TASK DETAILS: Skip the pictures. Set down, word for word, the lines from the start of the material up to and including the line with "The width and".

--- START ---

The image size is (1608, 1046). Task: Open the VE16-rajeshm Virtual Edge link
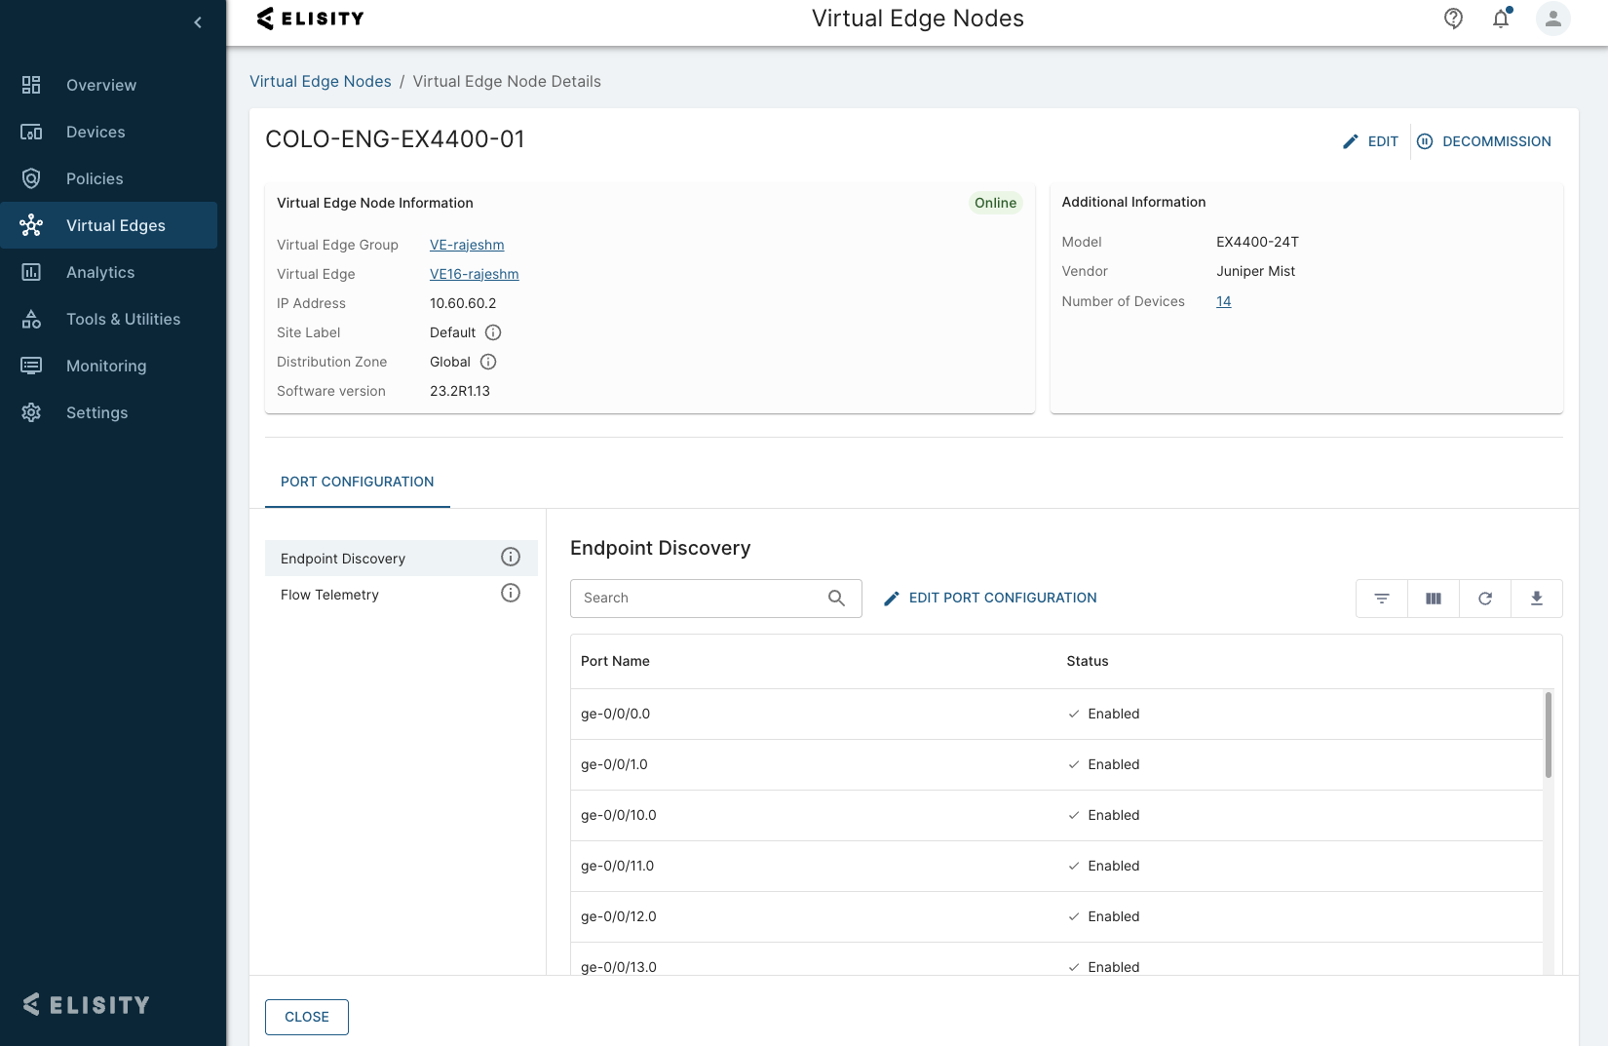[x=474, y=274]
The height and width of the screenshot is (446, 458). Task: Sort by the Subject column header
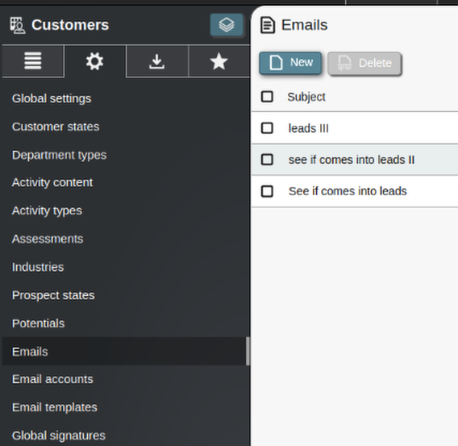306,97
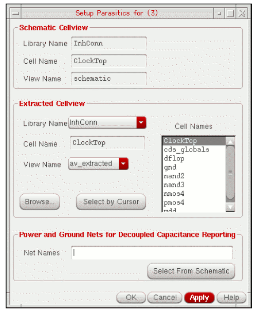Viewport: 256px width, 313px height.
Task: Click the Select by Cursor button
Action: [x=111, y=201]
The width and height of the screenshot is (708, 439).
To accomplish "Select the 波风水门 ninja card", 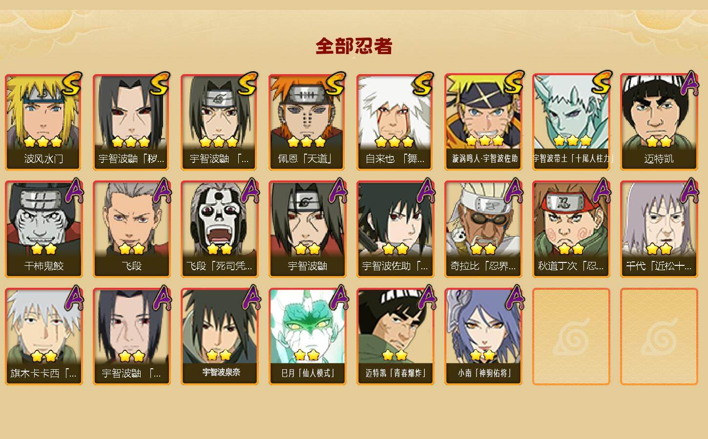I will 44,122.
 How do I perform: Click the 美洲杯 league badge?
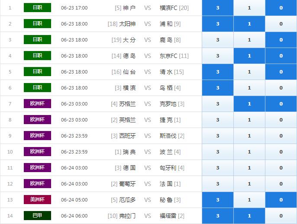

--- END ---

YOUR SOLUTION:
The image size is (1608, 1046). Task: Open the VE16-rajeshm Virtual Edge link
[x=474, y=274]
The height and width of the screenshot is (446, 458). Task: Sort by the Subject column header
306,97
Viewport: 256px width, 313px height.
Task: Click the Select by Cursor button
Action: [x=111, y=201]
The width and height of the screenshot is (708, 439).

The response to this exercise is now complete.